Professional Notes

Dr. Ameeta Jaiswal-Dale, Opus College of Business (Finance Department), and Dr. Lorman Lundsten, Opus College of Business (Marketing Department), are the authors of a paper, "Assessment of Classroom Learning of the Alphabetical Soup- CDO, CDS, MBS, IFRS, SPE and Basel II," accepted for publication in a forthcoming issue of the Journal of the Academy of Business Education.

"Desert in the Coffeehouse," a film by Dr. Pamela Nice, Center for Faculty Development, was screened at the Jordan Short Film Festival this month in Amman, Jordan.  It also was an official selection at the Middle Eastern Studies Film Festival in Boston, where Nice gave a question-and-answer session after the screening.  DVDs of "Desert" are available on Amazon.com.

Dr. Shirley Polejewski, Opus College of Business (Accounting Department), attended the 21st Asian Pacific Accounting Conference Nov. 22-25 in Las Vegas. More than 300 participants from 37 countries attended, and 143 papers were presented.  Polejewski gave two papers, "Teaching Business Ethics in the Accounting Disciplines: A Faith Based Professor's View" and "Resource Consumption Accounting,”  and reviewed two papers for the conference. She also moderated the conference's Research Forum on Education/Financial Accounting Issues.

Dr. Thomas Redshaw, College of Arts and Sciences (English Department) and Center for Irish Studies, is the author of two chapters in Other Edens: The Life and Work of Brian Coffey, launched by Irish Academic Press Nov. 9 at the Abbey Theater in Dublin. Edited by Benjamin Keatinge (Trinity College) and Aengus Woods (Maynooth), Other Edens examines the life and writing of Irish mathematician, Thomist and poet Brian Coffey. Redshaw’s chapters examine Coffey’s life and writing in 1930s Paris and provide a descriptive checklist of his publications. Redshaw’s research was supported by a University Scholars Grant from St. Thomas’s Center for Faculty Development.

James Rogers, M.A. ’99, Center for Irish Studies, wrote a review of Norman Sims' Literary Journalism in the Twentieth Century (Northwestern University Press, 2008), published in the current issue of the journal Literary Journalism Studies (Vol. 1, No. 2).  Dr. Thomas Connery, College of Arts and Sciences (Communication and Journalism Department), is the journal's book review editor. The current issue also features an article by Josh Roiland, M.A. ’03, on David Foster Wallace. Roiland is a doctoral candidate in American studies at St. Louis University.

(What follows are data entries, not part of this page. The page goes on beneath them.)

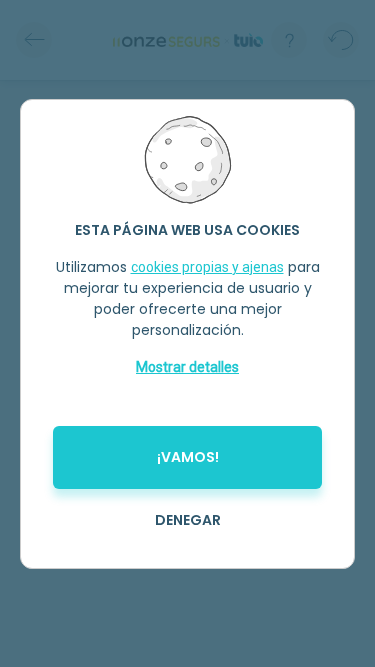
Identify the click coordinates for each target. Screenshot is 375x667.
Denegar (188, 520)
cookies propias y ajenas (207, 267)
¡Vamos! (188, 457)
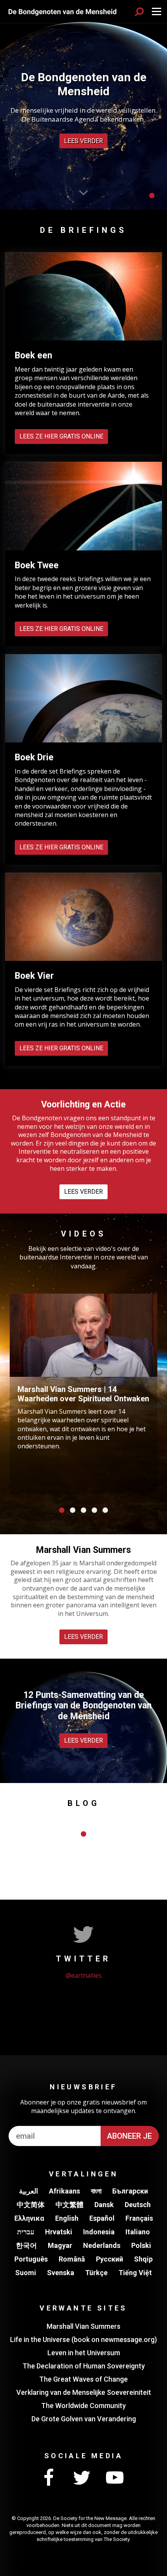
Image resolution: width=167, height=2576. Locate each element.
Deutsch (138, 2205)
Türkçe (96, 2273)
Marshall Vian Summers (83, 2326)
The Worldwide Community (83, 2405)
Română (72, 2259)
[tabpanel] (83, 105)
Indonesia (99, 2232)
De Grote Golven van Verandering (83, 2419)
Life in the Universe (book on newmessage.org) (83, 2339)
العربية (28, 2191)
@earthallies (84, 1975)
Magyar (60, 2245)
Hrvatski (58, 2232)
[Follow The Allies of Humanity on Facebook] (48, 2478)
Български (130, 2191)
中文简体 (31, 2205)
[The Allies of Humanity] (62, 11)
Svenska (60, 2273)
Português (31, 2259)
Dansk (104, 2205)
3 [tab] (83, 1510)
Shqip (143, 2259)
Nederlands (101, 2245)
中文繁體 (70, 2205)
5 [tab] (105, 1510)
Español (102, 2218)
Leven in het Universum (83, 2353)
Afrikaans (64, 2191)
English (66, 2218)
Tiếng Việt (135, 2273)
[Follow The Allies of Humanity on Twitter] (81, 2478)
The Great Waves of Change (83, 2379)
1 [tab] (152, 195)
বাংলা (96, 2191)
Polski (141, 2245)
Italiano (137, 2232)
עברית (25, 2232)
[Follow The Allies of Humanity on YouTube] (114, 2478)
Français (139, 2218)
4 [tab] (94, 1510)
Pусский (109, 2259)
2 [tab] (72, 1510)
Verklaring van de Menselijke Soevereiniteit (83, 2392)
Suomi (25, 2273)
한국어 (26, 2245)
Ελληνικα (29, 2218)
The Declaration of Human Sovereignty (84, 2366)
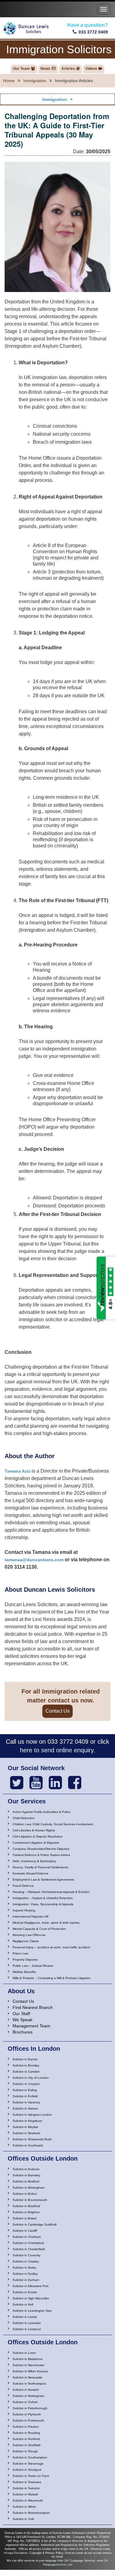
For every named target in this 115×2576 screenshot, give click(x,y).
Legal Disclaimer (17, 2552)
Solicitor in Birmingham (28, 2187)
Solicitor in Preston (26, 2426)
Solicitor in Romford (26, 2439)
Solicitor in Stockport (27, 2469)
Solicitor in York (23, 2519)
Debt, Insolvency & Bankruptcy (34, 1861)
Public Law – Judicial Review (33, 1965)
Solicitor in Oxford (25, 2402)
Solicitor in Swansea (27, 2482)
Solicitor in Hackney (26, 2102)
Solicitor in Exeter (25, 2292)
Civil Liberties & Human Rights (34, 1830)
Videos (91, 68)
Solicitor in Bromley (26, 2065)
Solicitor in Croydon (26, 2084)
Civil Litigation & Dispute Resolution (38, 1836)
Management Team (31, 2026)
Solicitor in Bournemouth (30, 2200)
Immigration (34, 80)
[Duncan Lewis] (17, 1782)
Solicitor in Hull (23, 2304)
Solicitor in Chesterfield (29, 2249)
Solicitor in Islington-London (32, 2114)
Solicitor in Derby (24, 2267)
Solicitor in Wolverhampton (31, 2512)
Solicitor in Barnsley (26, 2175)
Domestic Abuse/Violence (30, 1873)
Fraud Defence (23, 1885)
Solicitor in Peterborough (30, 2408)
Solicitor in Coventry (26, 2255)
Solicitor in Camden (26, 2071)
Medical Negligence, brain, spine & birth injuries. (46, 1922)
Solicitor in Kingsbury (27, 2120)
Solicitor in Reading (26, 2432)
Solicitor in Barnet (25, 2059)
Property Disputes (25, 1959)
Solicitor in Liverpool (27, 2329)
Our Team (21, 68)
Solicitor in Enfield (25, 2096)
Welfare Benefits (24, 1972)
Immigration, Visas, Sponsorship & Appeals (43, 1904)
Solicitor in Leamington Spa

Dr. Martin Warren, College of Arts and Sciences (English Department), is author of an article, “Wikis in the Classroom – It’s the Process, Not the Product,” published in the fall Minnesota English Journal.

Dr. Fred Zimmerman, professor emeritus, School of Engineering, was invited to give the keynote address to a gathering of American Production and Inventory Control Society Nov. 10 in Clear Lake, Iowa. The title of his address was "Global Sourcing in 2010."